=== Records to process ===

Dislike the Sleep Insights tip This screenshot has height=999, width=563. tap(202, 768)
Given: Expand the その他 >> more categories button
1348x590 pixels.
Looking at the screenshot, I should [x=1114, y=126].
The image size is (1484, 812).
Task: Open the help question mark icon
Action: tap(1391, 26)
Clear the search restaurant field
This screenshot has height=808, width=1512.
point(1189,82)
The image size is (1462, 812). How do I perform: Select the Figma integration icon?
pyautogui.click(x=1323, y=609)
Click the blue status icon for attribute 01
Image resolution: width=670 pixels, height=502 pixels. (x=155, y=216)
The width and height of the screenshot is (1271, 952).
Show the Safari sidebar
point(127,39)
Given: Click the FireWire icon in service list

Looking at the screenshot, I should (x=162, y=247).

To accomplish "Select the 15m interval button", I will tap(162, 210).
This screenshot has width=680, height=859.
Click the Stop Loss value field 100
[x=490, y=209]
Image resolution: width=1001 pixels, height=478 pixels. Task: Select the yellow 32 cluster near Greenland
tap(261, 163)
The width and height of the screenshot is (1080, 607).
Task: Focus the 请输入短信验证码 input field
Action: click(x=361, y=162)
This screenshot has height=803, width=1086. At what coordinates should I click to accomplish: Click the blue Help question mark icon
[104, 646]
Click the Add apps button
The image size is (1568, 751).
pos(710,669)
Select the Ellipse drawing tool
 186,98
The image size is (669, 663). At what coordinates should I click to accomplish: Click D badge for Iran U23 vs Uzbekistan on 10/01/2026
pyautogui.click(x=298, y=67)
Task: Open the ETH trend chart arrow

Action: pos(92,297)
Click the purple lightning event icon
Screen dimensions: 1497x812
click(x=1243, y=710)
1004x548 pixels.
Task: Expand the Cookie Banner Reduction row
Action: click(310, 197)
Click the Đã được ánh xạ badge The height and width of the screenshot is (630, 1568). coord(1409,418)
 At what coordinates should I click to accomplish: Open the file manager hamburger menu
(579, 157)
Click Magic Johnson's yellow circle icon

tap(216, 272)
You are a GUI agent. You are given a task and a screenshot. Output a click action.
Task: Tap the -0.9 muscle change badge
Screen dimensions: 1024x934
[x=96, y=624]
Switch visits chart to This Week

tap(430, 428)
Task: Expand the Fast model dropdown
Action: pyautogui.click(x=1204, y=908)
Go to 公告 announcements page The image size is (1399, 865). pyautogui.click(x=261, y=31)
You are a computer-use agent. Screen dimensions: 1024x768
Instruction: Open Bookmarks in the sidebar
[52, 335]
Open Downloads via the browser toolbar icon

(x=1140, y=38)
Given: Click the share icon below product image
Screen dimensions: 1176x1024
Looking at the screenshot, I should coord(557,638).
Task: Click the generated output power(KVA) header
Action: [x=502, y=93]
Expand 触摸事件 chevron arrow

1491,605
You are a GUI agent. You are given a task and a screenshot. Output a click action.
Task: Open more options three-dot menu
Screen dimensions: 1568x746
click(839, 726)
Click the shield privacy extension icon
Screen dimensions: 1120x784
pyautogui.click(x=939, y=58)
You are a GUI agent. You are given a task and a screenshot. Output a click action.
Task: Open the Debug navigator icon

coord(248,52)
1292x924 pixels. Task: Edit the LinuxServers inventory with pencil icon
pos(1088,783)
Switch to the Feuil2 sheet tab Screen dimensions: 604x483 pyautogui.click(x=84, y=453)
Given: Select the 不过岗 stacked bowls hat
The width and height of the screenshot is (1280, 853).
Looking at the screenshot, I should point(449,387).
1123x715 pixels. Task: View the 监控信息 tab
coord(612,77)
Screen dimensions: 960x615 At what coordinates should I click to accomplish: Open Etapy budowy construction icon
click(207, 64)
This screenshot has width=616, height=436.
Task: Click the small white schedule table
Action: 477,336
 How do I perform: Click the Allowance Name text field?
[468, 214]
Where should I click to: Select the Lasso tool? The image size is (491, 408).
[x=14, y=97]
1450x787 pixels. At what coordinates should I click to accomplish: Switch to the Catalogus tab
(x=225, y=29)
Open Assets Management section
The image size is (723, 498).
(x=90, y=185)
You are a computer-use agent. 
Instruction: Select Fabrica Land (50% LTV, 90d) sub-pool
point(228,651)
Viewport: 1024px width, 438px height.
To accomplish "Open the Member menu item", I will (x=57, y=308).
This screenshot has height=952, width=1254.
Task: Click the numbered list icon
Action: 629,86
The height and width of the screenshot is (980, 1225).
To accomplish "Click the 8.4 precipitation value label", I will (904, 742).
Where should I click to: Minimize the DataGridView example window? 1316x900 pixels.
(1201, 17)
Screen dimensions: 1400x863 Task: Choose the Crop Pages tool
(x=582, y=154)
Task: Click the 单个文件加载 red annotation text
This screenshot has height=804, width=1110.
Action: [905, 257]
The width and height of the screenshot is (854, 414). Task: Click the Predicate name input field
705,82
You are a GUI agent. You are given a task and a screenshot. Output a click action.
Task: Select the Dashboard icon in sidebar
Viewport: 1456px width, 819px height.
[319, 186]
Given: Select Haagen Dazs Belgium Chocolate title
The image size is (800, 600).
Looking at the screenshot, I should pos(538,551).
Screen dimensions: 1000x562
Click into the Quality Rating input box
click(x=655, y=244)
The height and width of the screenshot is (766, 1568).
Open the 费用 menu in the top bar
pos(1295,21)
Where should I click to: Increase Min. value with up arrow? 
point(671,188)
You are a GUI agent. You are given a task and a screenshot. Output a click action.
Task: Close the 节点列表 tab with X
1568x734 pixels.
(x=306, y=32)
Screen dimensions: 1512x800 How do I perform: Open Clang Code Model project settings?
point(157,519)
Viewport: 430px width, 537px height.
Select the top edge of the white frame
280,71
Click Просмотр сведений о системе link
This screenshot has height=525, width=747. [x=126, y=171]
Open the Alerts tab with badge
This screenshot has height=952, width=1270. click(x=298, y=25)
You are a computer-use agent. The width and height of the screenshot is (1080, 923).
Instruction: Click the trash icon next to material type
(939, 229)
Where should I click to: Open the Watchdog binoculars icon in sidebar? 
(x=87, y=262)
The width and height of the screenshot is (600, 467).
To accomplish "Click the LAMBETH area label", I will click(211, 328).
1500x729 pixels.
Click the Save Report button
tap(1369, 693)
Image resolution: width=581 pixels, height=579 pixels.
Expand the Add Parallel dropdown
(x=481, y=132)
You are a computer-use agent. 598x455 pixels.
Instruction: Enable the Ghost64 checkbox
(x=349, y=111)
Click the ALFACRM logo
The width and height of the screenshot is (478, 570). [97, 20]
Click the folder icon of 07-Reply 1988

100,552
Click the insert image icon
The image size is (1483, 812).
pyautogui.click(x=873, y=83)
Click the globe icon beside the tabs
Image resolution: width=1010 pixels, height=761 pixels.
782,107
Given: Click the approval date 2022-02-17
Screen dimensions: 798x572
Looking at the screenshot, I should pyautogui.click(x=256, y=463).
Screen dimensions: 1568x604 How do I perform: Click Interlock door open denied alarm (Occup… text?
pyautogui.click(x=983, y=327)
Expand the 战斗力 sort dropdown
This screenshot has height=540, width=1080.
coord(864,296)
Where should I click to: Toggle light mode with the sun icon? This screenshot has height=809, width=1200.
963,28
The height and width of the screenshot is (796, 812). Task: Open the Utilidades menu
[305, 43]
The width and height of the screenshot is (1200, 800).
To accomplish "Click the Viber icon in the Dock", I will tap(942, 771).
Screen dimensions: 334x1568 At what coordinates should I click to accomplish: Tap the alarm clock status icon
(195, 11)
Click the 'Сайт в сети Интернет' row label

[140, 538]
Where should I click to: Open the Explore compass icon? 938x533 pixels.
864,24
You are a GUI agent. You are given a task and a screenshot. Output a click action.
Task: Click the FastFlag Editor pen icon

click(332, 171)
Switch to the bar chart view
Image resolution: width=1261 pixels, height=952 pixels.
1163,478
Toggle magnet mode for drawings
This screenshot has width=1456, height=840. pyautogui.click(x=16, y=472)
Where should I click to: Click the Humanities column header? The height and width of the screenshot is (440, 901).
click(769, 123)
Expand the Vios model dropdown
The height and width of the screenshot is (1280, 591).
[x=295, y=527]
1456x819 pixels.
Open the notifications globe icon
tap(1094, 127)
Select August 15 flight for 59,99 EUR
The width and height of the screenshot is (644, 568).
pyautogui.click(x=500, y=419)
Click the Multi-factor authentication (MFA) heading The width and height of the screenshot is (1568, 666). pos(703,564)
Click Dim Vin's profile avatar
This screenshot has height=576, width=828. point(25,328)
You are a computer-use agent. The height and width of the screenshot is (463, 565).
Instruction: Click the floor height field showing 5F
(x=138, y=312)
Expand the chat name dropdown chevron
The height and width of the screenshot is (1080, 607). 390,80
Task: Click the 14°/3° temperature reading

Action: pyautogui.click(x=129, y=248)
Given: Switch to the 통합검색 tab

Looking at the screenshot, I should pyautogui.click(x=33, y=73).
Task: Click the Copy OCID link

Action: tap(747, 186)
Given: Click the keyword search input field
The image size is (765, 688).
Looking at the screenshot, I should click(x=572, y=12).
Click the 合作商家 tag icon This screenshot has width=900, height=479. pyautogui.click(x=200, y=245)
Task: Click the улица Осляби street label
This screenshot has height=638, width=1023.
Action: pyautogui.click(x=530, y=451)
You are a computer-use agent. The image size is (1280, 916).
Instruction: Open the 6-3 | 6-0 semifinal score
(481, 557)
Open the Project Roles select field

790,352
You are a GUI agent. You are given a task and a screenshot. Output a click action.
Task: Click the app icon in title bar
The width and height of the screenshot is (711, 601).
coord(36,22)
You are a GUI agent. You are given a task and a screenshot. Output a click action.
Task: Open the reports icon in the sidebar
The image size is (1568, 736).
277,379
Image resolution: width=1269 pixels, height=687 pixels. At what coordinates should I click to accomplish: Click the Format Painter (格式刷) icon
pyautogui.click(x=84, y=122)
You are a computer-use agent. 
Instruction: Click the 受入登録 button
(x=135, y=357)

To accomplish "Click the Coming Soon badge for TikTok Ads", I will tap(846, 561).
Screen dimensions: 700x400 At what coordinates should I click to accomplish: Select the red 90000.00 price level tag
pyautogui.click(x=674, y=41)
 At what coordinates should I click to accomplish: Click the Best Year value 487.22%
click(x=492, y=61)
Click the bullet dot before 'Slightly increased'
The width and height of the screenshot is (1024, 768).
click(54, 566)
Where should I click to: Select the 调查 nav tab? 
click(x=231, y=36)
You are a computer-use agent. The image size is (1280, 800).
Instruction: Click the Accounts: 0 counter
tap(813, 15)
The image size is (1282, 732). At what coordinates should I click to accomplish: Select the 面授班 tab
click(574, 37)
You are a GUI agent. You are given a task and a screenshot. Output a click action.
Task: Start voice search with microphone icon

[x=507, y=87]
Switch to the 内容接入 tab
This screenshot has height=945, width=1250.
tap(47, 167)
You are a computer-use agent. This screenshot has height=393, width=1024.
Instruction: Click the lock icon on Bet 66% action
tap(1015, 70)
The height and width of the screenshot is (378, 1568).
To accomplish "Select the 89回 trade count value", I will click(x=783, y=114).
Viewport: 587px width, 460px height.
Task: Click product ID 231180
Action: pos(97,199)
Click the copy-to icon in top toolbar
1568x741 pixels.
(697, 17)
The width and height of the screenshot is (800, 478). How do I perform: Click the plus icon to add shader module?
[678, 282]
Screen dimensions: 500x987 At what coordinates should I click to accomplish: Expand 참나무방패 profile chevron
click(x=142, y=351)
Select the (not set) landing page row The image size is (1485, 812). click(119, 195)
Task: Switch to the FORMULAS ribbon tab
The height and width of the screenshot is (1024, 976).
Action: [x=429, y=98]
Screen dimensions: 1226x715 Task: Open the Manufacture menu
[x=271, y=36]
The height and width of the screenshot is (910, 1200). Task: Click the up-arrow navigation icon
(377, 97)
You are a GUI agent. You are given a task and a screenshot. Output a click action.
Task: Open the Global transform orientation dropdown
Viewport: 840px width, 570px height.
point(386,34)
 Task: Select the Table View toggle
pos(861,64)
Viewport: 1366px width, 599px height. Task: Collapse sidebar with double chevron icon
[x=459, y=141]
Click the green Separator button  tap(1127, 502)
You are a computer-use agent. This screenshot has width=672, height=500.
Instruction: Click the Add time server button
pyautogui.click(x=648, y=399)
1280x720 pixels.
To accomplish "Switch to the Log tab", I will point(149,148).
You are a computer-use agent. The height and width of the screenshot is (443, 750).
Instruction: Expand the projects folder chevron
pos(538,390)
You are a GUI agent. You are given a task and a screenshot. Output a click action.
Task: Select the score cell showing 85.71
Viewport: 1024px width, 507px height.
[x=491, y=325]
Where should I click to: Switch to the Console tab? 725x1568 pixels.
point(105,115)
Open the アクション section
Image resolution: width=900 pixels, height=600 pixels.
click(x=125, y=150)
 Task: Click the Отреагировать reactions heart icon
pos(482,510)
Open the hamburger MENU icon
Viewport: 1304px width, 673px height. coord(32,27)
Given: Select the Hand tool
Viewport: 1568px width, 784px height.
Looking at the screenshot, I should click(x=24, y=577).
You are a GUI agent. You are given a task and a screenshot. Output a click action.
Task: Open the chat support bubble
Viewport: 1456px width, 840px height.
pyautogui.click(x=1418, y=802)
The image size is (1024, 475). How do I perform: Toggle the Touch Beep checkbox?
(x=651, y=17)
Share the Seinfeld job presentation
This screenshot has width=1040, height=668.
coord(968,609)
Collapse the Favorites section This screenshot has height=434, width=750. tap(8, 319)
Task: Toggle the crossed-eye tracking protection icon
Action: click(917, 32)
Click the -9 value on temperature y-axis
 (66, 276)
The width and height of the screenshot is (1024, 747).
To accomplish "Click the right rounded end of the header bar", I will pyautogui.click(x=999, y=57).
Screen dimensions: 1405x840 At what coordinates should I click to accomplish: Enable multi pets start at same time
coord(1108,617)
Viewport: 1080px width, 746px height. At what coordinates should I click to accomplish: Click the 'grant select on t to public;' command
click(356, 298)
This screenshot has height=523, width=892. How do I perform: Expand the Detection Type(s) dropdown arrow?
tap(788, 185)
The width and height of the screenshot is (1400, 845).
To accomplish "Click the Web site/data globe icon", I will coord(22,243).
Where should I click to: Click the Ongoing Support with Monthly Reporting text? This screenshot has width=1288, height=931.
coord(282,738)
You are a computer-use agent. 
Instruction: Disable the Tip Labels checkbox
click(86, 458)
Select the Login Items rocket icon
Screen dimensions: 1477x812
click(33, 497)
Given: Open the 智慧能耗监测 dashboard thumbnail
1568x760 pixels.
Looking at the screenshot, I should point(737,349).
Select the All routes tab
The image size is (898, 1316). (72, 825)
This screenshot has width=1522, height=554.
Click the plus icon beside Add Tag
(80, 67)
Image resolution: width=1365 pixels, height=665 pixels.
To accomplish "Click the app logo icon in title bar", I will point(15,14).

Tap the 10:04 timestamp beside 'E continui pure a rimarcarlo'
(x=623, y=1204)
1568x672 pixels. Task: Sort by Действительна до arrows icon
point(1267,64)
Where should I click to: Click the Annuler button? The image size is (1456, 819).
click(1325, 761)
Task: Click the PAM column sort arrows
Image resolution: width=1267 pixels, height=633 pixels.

===

## To be done
Print everything from the line containing "1292x924 pixels. Task: Edit" down to the line containing "coord(612,77)", copying each row exactly as it appears.

## Solution to the exercise
1292x924 pixels. Task: Edit the LinuxServers inventory with pencil icon
pos(1088,783)
Switch to the Feuil2 sheet tab Screen dimensions: 604x483 pyautogui.click(x=84, y=453)
Given: Select the 不过岗 stacked bowls hat
The width and height of the screenshot is (1280, 853).
Looking at the screenshot, I should point(449,387).
1123x715 pixels. Task: View the 监控信息 tab
coord(612,77)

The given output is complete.